TASK REQUIREMENTS: Beginning at the line containing "Task: Navigate to the Dashboard page", give again every line through the end of the data, unchanged and with both ends included. Drop any pictures.

....................

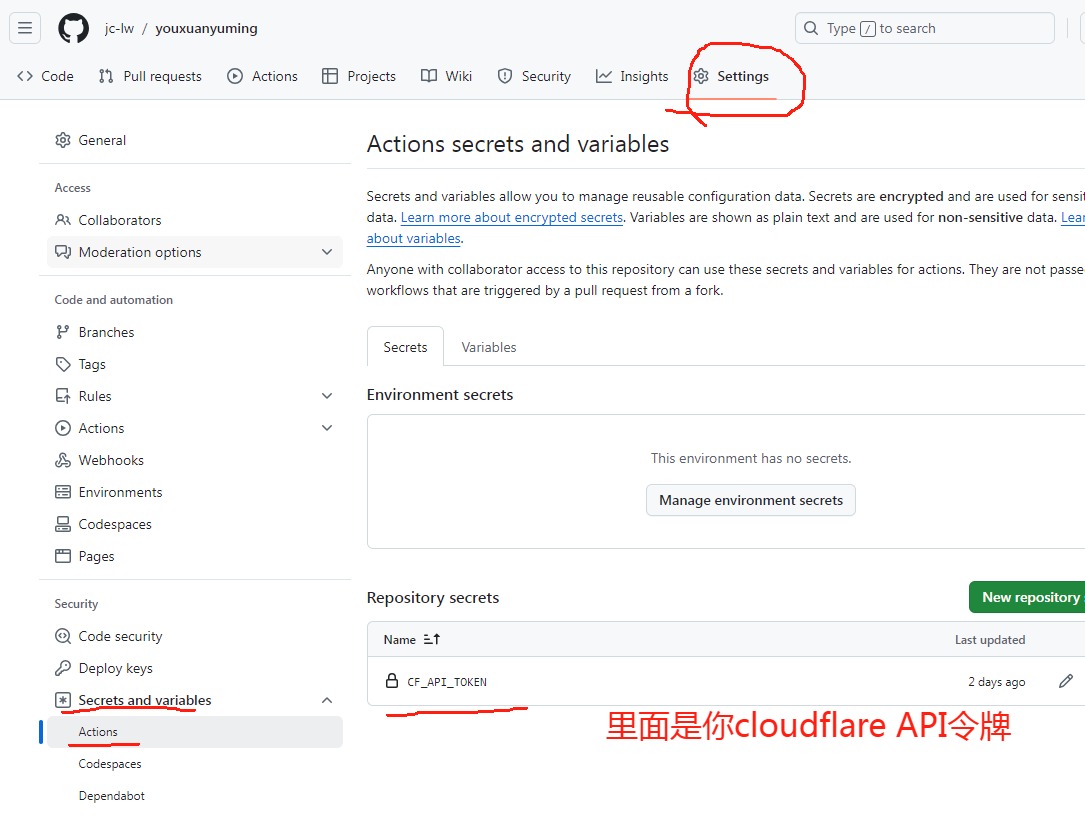Open Codespaces settings in the sidebar
The image size is (1085, 818).
[115, 524]
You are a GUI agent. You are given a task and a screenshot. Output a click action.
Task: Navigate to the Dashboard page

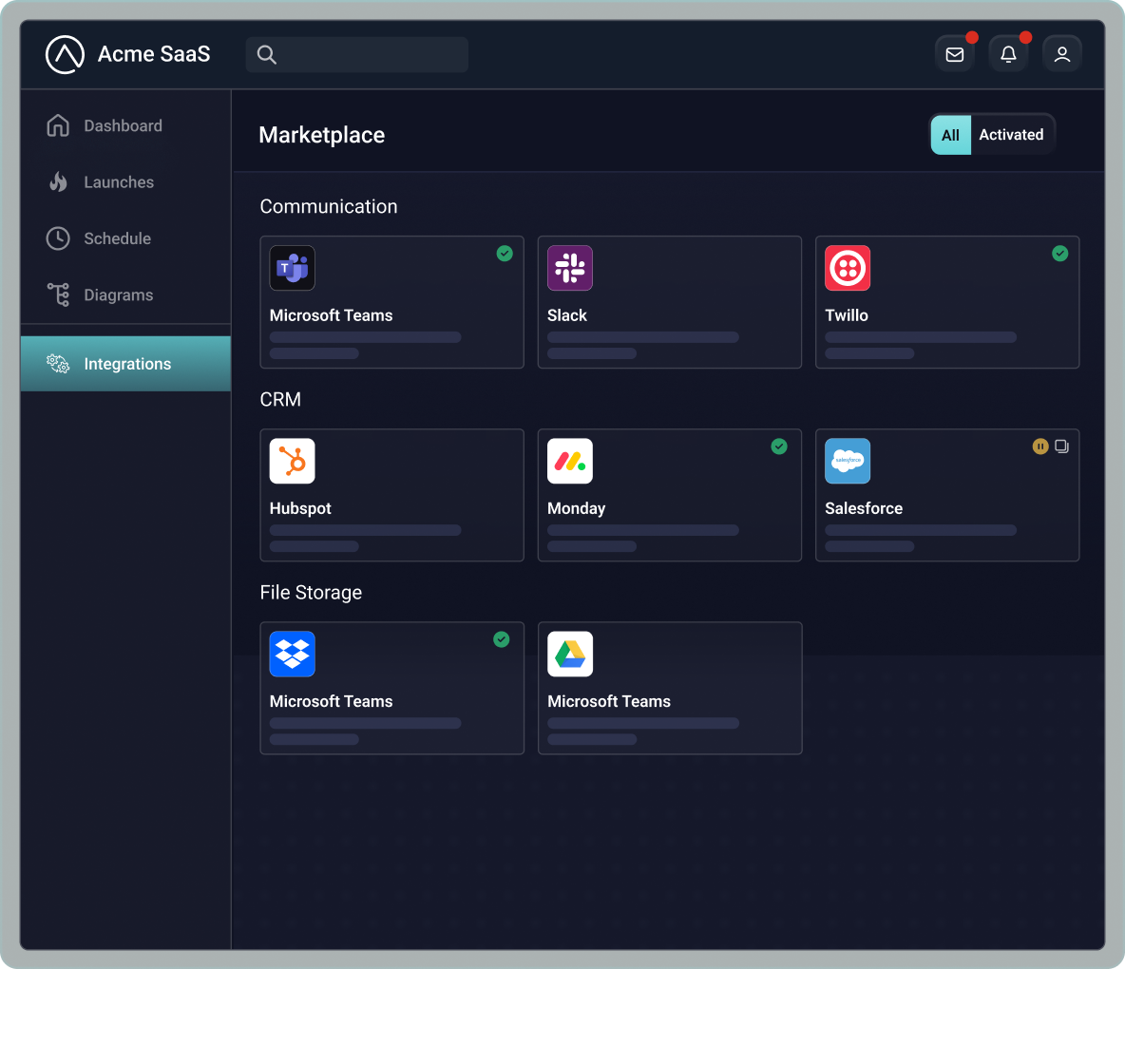[123, 125]
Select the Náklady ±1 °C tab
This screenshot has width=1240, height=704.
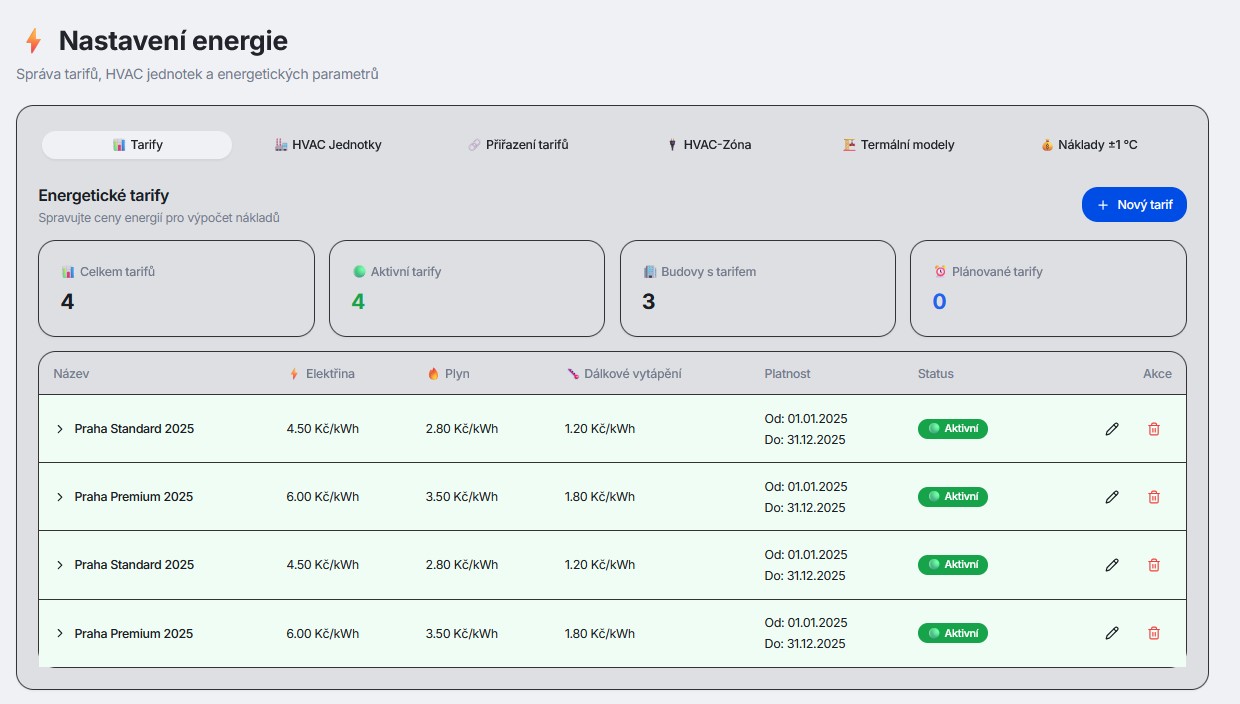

....................

ANSWER TO THE PROBLEM:
Task: Navigate to the Dashboard page

[123, 125]
Select the Náklady ±1 °C tab
This screenshot has width=1240, height=704.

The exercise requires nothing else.